Pendant ce temps, un irréductible éru-druide lyonnais plaçait au Panthéon des séries télé françaises (et internationales) l’œuvre d’une vie, un autre miracle artistique, d’une audace visuelle et scénaristique sans équivalent dans le paysage télévisuel français du début des années 2000 : Kaamelott. La plume affûtée, les dialogues ciselés, portée par des répliques et des personnages dont le sobriquet « culte » ne sera pour une fois pas galvaudé, somme de références aussi diverses (les Monty Python, Excalibur de John Boorman pour ne citer que les plus évidentes) que parfaitement digérées, Kaamelott est et restera pour beaucoup l’exemple-type de ce que le savoir-faire français peut produire lorsqu’il s’en donne les moyens. Une série qui aura révélé aux yeux du grand public le talent de son créateur Alexandre Astier, et qui aura fait les belles heures de la chaîne M6.


Ce n’est donc pas un hasard si cette dernière, ou tous cas la maison de production lui étant affiliée, M6 Production, se tourna de nouveau vers Astier pour tenter de transposer sur grand écran une énième aventure d’Astérix, caressant l’espoir de renouer à la fois avec un succès public ET critique, cette critique positive qui fuyait tant la série depuis 2002.

*Travail demandé:*
1. Indiquez si chacune des affirmations suivantes concorde avec l'extrait sur Kaamelott, en répondant par oui ou par non et en citant les mots décisifs de l'extrait. (a) Kaamelott a été diffusée sur la chaîne M6. (b) Excalibur de John Boorman figure parmi les références de la série citées dans l'extrait. (c) M6 Production s'est adressée à Astier pour adapter une aventure d'Astérix en série télévisée.
2. Reproduisez à l'identique le passage de l'extrait sur Kaamelott qui s'ouvre sur les mots contenant « Pendant ce temps, un » et se clôt sur « la chaîne M6. ».

*Données sources:*
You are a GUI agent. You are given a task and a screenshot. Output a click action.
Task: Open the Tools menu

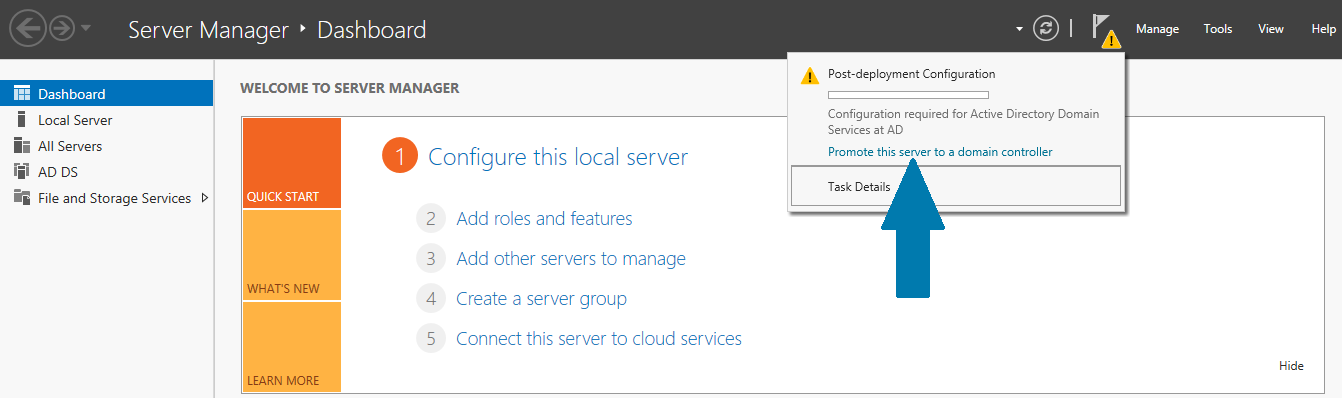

*Tâches résolues:*
1.
(a) Oui : « qui aura fait les belles heures de la chaîne M6 ».
(b) Oui : « les Monty Python, Excalibur de John Boorman pour ne citer que les plus évidentes ».
(c) Non : « pour tenter de transposer sur grand écran une énième aventure d’Astérix ».

2.
Pendant ce temps, un irréductible éru-druide lyonnais plaçait au Panthéon des séries télé françaises (et internationales) l’œuvre d’une vie, un autre miracle artistique, d’une audace visuelle et scénaristique sans équivalent dans le paysage télévisuel français du début des années 2000 : Kaamelott. La plume affûtée, les dialogues ciselés, portée par des répliques et des personnages dont le sobriquet « culte » ne sera pour une fois pas galvaudé, somme de références aussi diverses (les Monty Python, Excalibur de John Boorman pour ne citer que les plus évidentes) que parfaitement digérées, Kaamelott est et restera pour beaucoup l’exemple-type de ce que le savoir-faire français peut produire lorsqu’il s’en donne les moyens. Une série qui aura révélé aux yeux du grand public le talent de son créateur Alexandre Astier, et qui aura fait les belles heures de la chaîne M6.